*PASSAGE*:
What It Means to Get a Patent

The system produced two provisional US patents. I want to be honest about what that means and what it does not mean. A provisional patent is not a full patent — it is a placeholder that establishes a priority date and gives you twelve months to file a full application. Getting a provisional patent means a patent attorney looked at what you built and concluded it was novel and non-obvious enough to warrant the investment of pursuing protection. That is meaningful as a professional signal.

But what the patents actually represent to me is simpler: the acknowledgment that the problem we solved had not been solved in that particular way before. The closed-loop emergency messaging workflow, integrated with sentinel event tracking and staff performance monitoring, was a genuinely new approach to a real clinical problem. Two people sitting in a room thought carefully about what we had built and decided it was worth protecting. That is its own form of validation.

The technical stack was Java and Spring Boot for the application layer, MongoDB for the document store, Docker for deployment, LDAP for directory services and authentication, and AWS for the hosting infrastructure. The choice of MongoDB was deliberate: radiology workflow data is document-shaped. An order has a complex, nested structure — the patient, the study, the modality, the reading radiologist, the report, the acknowledgments, the escalations — and forcing that into a relational schema would have created joins that made the audit trail harder to query. A document store let us store the entire workflow history for a study as a single retrievable unit.

*STUDY QUESTIONS*:
**a)** Answer these questions about the passage on getting a patent:
(i) How many months does a provisional patent give to file a full application?
(ii) Which technology served as the document store?
(iii) What did LDAP provide?
**b)** Write the next part of the passage on the patents and the technical stack, beginning after its final sentence.

*ENTRIES PROVIDED*:

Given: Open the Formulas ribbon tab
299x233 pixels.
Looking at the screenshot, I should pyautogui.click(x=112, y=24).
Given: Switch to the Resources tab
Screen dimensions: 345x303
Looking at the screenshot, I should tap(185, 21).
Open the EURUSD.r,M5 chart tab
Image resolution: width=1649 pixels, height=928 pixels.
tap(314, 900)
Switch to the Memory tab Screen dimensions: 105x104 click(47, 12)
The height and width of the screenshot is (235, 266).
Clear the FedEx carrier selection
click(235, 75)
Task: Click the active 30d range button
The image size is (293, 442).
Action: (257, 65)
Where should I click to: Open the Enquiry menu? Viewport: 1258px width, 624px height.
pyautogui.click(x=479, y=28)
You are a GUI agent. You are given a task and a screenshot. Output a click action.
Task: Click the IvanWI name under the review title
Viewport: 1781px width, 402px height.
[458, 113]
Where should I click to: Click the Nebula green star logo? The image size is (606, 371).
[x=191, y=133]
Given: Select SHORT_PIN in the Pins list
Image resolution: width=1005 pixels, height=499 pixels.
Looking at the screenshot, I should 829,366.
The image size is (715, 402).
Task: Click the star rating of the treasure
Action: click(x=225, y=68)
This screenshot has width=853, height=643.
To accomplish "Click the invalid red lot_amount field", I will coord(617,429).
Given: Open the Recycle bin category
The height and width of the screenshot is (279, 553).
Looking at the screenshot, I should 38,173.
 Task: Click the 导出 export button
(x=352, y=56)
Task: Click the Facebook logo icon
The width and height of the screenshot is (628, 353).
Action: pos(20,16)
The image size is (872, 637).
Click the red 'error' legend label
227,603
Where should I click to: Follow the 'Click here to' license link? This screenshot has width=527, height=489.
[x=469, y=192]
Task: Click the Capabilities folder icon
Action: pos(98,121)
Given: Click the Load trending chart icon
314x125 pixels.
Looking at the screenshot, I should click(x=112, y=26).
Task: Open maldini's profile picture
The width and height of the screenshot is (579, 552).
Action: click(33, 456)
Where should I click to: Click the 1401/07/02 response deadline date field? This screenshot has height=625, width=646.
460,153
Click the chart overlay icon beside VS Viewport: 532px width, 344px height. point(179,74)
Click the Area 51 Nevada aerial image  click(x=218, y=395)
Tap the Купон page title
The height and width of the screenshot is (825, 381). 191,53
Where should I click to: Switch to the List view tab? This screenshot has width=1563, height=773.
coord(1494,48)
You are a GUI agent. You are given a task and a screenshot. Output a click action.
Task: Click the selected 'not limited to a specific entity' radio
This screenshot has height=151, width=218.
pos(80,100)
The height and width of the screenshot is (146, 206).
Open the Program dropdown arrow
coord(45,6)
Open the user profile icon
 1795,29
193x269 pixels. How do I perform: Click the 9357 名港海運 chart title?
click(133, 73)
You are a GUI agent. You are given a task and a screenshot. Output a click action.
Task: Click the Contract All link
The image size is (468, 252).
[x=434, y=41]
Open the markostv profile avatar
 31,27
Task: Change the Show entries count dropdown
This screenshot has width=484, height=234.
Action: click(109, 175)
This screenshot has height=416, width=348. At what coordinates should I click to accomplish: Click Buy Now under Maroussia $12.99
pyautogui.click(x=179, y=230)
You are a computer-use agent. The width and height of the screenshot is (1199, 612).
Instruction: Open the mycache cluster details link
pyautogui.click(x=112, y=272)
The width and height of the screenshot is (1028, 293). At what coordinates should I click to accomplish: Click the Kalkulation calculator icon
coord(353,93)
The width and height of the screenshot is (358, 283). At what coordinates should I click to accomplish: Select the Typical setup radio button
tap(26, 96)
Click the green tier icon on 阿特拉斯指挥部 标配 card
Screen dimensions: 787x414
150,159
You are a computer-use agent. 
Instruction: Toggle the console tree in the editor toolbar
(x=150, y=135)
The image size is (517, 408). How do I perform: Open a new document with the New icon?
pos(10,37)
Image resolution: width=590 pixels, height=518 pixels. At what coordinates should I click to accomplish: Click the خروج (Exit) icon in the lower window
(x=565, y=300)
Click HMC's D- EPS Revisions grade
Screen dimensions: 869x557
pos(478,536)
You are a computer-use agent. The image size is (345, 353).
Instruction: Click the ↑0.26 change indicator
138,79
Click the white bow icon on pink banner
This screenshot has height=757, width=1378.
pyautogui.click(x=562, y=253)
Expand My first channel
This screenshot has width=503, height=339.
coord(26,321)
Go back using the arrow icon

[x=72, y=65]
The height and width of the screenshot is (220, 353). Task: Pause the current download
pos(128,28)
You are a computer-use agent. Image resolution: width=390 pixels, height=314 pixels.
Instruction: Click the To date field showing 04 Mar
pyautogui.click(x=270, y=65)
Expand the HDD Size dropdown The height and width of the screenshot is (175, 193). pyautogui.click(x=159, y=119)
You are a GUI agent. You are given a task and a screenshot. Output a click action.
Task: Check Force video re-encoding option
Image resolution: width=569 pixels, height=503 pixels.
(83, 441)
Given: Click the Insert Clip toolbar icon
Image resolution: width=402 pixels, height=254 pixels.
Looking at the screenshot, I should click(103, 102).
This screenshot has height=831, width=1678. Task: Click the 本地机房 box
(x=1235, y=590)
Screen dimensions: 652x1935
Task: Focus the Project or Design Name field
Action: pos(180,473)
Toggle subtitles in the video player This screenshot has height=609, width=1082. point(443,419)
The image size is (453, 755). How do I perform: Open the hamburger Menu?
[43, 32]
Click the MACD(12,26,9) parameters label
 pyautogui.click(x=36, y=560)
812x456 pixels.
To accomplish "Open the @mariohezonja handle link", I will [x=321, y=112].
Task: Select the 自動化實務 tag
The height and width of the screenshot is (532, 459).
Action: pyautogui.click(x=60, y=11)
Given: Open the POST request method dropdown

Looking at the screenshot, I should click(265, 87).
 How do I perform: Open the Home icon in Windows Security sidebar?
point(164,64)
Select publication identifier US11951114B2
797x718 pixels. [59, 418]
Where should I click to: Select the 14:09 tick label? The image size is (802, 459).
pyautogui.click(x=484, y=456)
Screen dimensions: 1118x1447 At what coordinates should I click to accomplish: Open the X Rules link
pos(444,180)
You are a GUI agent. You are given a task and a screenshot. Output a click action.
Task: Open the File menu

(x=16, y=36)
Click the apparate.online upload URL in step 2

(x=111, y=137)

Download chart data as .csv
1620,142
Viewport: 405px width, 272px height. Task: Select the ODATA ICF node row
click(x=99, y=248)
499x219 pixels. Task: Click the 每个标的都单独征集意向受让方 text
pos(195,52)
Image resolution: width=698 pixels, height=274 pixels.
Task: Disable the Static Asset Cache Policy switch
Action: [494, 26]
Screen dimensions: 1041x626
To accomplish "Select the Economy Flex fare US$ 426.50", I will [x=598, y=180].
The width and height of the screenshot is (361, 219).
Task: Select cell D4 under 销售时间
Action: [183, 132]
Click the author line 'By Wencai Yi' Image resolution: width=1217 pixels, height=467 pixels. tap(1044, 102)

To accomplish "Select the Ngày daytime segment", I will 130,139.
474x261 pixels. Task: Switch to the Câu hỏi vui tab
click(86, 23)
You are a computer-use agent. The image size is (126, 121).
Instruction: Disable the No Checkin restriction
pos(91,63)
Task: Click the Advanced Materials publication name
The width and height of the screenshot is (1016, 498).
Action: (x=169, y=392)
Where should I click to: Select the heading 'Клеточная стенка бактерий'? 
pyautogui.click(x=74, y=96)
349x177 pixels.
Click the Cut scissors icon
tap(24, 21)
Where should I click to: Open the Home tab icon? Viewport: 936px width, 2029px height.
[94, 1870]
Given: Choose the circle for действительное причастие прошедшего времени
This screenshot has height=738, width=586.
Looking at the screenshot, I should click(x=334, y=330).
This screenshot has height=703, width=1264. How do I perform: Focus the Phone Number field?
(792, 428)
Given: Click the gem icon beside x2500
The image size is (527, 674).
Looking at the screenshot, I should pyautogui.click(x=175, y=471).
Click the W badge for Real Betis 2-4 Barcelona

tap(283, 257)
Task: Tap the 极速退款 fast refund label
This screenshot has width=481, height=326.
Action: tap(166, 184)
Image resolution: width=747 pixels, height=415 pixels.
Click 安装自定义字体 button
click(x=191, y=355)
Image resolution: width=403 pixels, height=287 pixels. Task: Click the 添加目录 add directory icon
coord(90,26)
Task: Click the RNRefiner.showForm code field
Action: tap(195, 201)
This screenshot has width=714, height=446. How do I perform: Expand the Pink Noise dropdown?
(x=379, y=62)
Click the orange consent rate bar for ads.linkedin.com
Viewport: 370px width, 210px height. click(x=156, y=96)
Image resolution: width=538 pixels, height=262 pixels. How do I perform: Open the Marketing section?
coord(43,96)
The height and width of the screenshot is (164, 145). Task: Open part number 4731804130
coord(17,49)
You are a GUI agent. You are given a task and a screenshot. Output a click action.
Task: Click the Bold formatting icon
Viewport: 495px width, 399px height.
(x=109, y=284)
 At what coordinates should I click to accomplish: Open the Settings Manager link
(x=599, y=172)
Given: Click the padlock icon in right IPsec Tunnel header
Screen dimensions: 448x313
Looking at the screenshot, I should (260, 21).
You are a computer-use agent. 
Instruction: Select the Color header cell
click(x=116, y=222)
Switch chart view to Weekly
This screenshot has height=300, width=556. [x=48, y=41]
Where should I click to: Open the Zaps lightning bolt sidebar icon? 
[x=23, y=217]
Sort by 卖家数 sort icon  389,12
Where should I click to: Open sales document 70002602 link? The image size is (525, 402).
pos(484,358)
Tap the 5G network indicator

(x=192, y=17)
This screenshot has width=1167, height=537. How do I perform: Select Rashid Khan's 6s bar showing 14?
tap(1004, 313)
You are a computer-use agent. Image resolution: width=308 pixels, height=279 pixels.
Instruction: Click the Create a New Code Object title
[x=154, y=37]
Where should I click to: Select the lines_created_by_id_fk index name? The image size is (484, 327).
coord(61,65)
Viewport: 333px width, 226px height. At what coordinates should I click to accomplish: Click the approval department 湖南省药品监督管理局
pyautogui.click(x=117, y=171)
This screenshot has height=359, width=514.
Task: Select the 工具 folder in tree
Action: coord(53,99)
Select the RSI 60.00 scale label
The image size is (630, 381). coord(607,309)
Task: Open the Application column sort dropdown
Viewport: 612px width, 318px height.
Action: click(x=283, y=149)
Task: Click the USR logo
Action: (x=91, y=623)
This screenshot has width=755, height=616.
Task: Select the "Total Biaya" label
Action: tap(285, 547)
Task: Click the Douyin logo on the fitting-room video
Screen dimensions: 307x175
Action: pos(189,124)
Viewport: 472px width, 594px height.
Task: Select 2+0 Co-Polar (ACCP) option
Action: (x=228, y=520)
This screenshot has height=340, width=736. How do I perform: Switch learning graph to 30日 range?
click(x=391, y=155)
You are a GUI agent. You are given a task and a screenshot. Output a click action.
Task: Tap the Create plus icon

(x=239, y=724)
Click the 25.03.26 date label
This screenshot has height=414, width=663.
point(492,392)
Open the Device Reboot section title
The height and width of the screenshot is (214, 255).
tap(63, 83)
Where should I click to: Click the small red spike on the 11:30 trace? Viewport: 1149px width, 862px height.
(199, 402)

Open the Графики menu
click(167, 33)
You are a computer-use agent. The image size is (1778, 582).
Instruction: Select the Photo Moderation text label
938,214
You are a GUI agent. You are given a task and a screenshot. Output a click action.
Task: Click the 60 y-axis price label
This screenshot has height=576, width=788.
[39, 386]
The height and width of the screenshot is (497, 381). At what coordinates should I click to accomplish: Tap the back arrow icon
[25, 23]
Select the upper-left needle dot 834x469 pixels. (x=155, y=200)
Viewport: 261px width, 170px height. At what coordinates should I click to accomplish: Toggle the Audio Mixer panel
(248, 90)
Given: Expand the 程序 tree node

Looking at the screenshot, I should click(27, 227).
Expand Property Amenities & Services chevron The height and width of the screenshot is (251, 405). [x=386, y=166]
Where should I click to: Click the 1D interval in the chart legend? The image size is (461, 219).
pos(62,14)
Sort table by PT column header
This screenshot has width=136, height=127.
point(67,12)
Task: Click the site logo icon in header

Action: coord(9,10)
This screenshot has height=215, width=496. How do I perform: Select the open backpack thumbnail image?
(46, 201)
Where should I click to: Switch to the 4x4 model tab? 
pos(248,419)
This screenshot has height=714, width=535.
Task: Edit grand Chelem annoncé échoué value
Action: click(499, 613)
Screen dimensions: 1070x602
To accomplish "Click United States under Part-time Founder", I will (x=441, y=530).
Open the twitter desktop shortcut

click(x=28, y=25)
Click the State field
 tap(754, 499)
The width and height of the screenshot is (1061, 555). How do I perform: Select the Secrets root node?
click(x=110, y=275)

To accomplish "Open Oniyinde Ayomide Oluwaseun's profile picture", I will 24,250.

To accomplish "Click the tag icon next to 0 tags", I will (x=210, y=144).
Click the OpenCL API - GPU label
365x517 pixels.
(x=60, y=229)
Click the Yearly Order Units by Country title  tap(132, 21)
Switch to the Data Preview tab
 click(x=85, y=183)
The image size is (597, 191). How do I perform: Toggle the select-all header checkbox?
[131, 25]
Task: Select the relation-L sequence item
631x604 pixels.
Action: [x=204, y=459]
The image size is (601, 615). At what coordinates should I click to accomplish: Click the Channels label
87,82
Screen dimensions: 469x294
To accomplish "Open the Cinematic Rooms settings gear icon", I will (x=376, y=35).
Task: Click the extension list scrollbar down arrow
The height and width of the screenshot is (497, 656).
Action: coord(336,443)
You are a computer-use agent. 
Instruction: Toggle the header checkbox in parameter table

*TASK ANSWERS*:
**a)**
(i) Twelve months.
(ii) MongoDB.
(iii) Directory services and authentication.

**b)**
The Weight of Building Systems Where Failure Harms People

In trading, a system failure costs money. In healthcare, a system failure can cost a life. I think about that difference a lot when I look back at the Lakeland years.

The design principles are similar at a surface level: high availability, fault tolerance, comprehensive logging, clear escalation paths. But the emotional weight is different. When I was testing the escalation logic — simulating a delayed acknowledgment, watching the system escalate to the backup radiologist, verifying the timestamped audit trail — I was not thinking about uptime percentages. I was thinking about the scenario where this actually fires at 3 a.m., in a real emergency department, with a real patient waiting.

That weight makes you careful in ways that are hard to manufacture artificially. It makes you actually read through the edge cases rather than filing them as future work. It makes you test the failure modes with the same rigor you test the happy path, because in this domain, the failure modes are the ones that matter most. What happens when the network drops? What happens when the radiologist's device is offline? What happens when an escalation message is sent and the supervisor is also unreachable?

Every one of those questions had to have a designed, tested, documented answer. Not because a QA checklist required it, but because the alternative was a gap in the safety net — a scenario in which a critical study could fall through without any human in the chain knowing it had happened.

I left Lakeland in 2015 having built something I am genuinely proud of. The system reduced overhead costs and improved department efficiency — the metrics that hospital administrators track. But the thing I carry from those two years is different from a metric. It is the experience of building software that exists inside a human safety system, and understanding what that responsibility actually demands.

Not every engineer will work in healthcare. But every engineer is responsible for the downstream consequences of the systems they build. Lakeland made that responsibility concrete for me in a way that nothing before or since has matched.